Popularity in Bodybuilding: Its rise to popularity was swift among bodybuilders due to its potent anabolic effects. It gained a reputation for significant muscle gains and strength enhancement.
Legal Grey Area: Superdrol operated in a legal grey area, being sold as a dietary supplement rather than a pharmaceutical product. This allowed it to be sold over the counter without the stringent regulations that govern controlled substances.
FDA Intervention: The U.S. Food and Drug Administration (FDA) eventually intervened, classifying Superdrol as an unapproved new drug. By the mid-2000s, actions were taken to remove it from the market due to concerns over its safety and lack of FDA approval.
Usage in Bodybuilding: Superdrol (Methasterone)
Superdrol, with its potent anabolic properties, has been a popular substance in bodybuilding circles. Here’s how it’s typically used:
Bulking Phases: Superdrol is most commonly used for bulking phases due to its effectiveness in rapidly increasing muscle mass and strength. Bodybuilders typically use doses ranging from 10 mg to 20 mg per day. Due to its liver toxicity, higher doses are avoided.
Lean Gains: It is known for providing lean muscle gains without significant water retention, making it a preferred choice for bodybuilders looking to build quality muscle.
[um_loggedin]Stacking and Combinations
With Testosterone: Often stacked with testosterone or its derivatives to enhance muscle-building effects and make up for the natural testosterone suppression caused by Superdrol.
With Other Steroids: It may be combined with other injectable anabolic steroids to enhance overall anabolic effects. You should never stack Superdrol with other oral steroids since the risk to your liver will far outweigh any benefits.
In Cutting Cycles: Sometimes used in cutting cycles for its muscle-hardening effects. In such cases, it’s often stacked with compounds that aid in fat loss but are not liver-toxic like T3.
Cycle Duration: Superdrol cycles are usually short, ranging from 4 to 6 weeks, to minimize the risk of adverse effects, particularly liver toxicity. 4 weeks is ideal to avoid liver toxicity.
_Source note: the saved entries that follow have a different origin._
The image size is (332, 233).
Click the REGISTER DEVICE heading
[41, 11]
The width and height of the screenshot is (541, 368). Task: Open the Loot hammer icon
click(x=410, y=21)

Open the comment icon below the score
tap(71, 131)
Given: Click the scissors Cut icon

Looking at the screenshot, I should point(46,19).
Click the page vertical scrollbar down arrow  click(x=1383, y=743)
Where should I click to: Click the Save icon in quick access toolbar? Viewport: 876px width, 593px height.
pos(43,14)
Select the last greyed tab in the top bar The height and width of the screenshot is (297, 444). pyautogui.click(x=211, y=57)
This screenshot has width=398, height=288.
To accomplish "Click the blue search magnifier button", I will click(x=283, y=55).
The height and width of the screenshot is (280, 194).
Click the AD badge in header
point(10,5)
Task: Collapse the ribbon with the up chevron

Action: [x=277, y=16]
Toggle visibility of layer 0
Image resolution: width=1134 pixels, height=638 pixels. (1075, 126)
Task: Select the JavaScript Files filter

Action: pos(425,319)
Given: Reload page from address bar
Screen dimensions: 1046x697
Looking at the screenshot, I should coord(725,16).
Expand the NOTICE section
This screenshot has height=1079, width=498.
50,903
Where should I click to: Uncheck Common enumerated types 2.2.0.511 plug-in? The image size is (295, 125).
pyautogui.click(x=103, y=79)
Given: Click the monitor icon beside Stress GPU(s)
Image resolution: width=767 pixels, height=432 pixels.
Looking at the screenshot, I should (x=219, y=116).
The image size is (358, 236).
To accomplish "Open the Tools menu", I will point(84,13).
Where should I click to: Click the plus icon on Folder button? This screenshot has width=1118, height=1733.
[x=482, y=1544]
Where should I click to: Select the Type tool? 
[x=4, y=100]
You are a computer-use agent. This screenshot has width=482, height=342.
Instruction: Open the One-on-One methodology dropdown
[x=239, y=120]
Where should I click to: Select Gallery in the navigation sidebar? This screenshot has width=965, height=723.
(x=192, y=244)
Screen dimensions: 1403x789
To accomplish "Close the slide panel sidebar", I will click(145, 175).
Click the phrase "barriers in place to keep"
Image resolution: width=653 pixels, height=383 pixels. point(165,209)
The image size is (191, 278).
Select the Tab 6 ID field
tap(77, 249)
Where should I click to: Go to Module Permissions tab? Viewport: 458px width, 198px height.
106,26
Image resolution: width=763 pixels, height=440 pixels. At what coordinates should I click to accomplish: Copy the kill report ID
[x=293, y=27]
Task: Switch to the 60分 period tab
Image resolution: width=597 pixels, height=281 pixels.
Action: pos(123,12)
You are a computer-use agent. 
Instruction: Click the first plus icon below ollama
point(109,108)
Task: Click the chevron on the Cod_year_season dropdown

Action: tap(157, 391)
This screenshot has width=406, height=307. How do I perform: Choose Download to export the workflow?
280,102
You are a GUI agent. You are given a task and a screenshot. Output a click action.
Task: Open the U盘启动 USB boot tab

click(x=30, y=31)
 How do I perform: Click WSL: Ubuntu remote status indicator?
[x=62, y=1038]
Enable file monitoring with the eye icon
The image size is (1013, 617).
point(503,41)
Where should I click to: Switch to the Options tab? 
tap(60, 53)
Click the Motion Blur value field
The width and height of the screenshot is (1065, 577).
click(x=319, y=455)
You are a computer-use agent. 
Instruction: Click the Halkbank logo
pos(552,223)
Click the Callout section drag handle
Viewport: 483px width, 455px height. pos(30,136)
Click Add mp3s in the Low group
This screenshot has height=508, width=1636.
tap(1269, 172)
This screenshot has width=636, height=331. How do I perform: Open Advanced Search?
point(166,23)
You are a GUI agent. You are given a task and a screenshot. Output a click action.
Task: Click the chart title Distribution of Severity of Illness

Female Use: Not recommended for female athletes because of the high risk of virilization and other androgenic side effects.
Side Effects of Superdrol
Liver Toxicity: One of the most concerning side effects of Superdrol is its potential to cause significant liver damage, especially with prolonged use or higher dosages. While many bodybuilders will use up to 100mg of Anadrol or Anavar for up to six weeks, when it comes to Superdrol, you should limit your dosages to no more than 20mg per day and keep cycles short to about 4 weeks.
Cardiovascular Issues: Negative impacts on cholesterol levels and blood pressure can lead to an increased risk of heartrelated issues.
Hormonal Disruption: Suppression of natural testosterone production can lead to issues like testicular atrophy and reduced fertility.
Androgenic Effects: While less pronounced than with some other steroids, there can still be androgenic side effects such as acne and hair loss. Females should NOT use Supedrol!
Estrogenic Effects: Superdrol does not aromatize (convert to estrogen), but it can still disrupt the body’s natural estrogen balance. Some users have reported prolactin-related side effects like nipples that lactate tiny drops. This is not a common side-effect, but it is worth noting that it has been reported enough times to add here.
General Side Effects: Users may experience headaches, fatigue, and changes in libido.